Thanks for the bug report.

Could you please attach a short test case that reproduces the issue? I don't have an IME-enabled OS and I haven't been able to reproduce this.

My guess is that the shader is being corrupted somewhere during the process of loading from disk, marshaling it through .Net and passing it to OpenGL. This could be something as "simple" as an encoding issue (encoding issues are never simple!)

Shocker's picture

#2

OK .
I attached a program which is based on HelloGL3.cs .
This has "vertexShaderSource" which includes 2byte character at line 3 .

....
        string vertexShaderSource = @"
#version 130
 
precision highp float;//2バイト文字 2byte Character
 
uniform mat4 projection_matrix;
uniform mat4 modelview_matrix;
 
in vec3 in_position;
in vec3 in_normal;
....
AttachmentSize
HelloGL3.cs8.01 KB
the Fiddler's picture

#3

Status:open» confirmed

Thanks, using your code I've managed to reproduce this. I had to change my "language for non-Unicode programs" to Japanese for the issue to appear.

Searching for solutions.

the Fiddler's picture

#4

Unfortunately, the only solution as far as I can see is to replace the .Net string marshaling code with our own. ShaderSource takes an array of strings and the framework doesn't allow us to alter the marshaling behavior in this case (it always treats them as an array of LPStr, that is "A pointer to a null-terminated array of ANSI characters.")

The manual marshaling solution would look like this:

  • change signatures of all string-receiving methods to byte*
  • provide string and string[] overloads that match the current signatures
  • use System.Text.Encoding inside those overloads to convert the strings into byte arrays with the correct encoding

This is too complex a change to implement inside the 1.0 timeframe but it can be implemented in time for 1.1. As a temporary workaround, you can use this code to remove multibyte characters from shaders:

        /// <summary>
        /// Converts the specified string to ASCII. Characters that cannot be represented in ASCII
        /// are converted to '?'.
        /// </summary>
        /// <param name="s">The string to convert.</param>
        /// <returns>A new string instance, containing only ASCII characters.</returns>
        public static string ConvertToAscii(string s)
        {
            return new string(Encoding.ASCII.GetChars(Encoding.ASCII.GetBytes(s)));
        }

This is a destructive change because you cannot get the original string back from the converted one. However, it allows you to use multibyte characters in comments - but not as variable names!

Edit: fixed html tags.

Shocker's picture

#5

Thank you for your much work .
I'm going to use the workaround .

I'm looking forward to a corrected version of OpenTK .

ebnf's picture

#6

Even if you replaced the marshaling code you'd still hit this issue as the OpenGL string format isn't defined to support other languages, just ANSI GLchar* to a null-terminated string.

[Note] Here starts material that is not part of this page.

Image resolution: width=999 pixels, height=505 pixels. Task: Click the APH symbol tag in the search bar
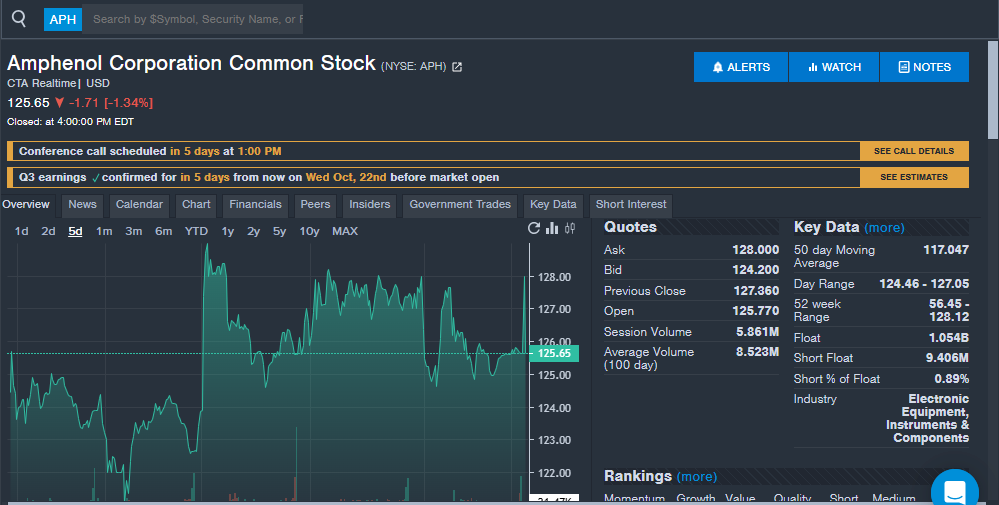click(63, 19)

I've seen some issues in older nVidia drivers with the newline characters being required to be the platform's newline characters and if it
wasn't you'd get some strange tokenization errors.

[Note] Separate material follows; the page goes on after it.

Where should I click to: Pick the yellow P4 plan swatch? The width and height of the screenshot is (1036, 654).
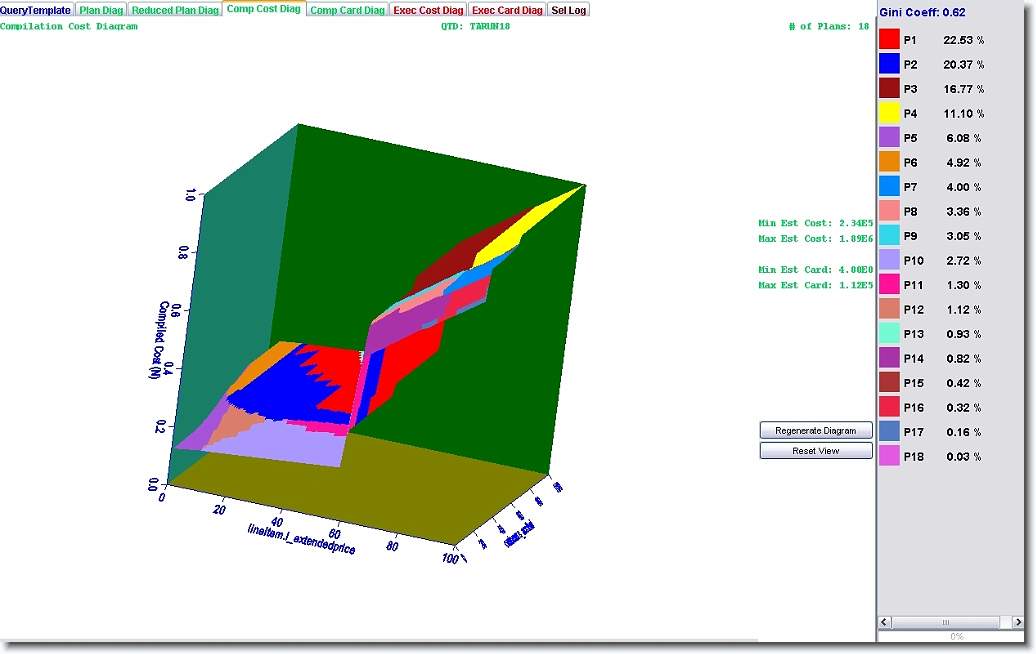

As a rule, all OpenGL input should be in the servers' preferred format.

So on x86 Windows it's little endian (LE), ANSI null terminated (cstr) with CR+LF (U+000D, U+000A) for newlines
On x86 Linux its LE, cstr, CR
On x86 Mac it's LE, cstr, CR
On PPC Mac it's BE, cstr, CR

the Fiddler's picture

#7

Makes sense. Then again, why does Rendermonkey when OpenTK crashes? Something else seems to be at play here.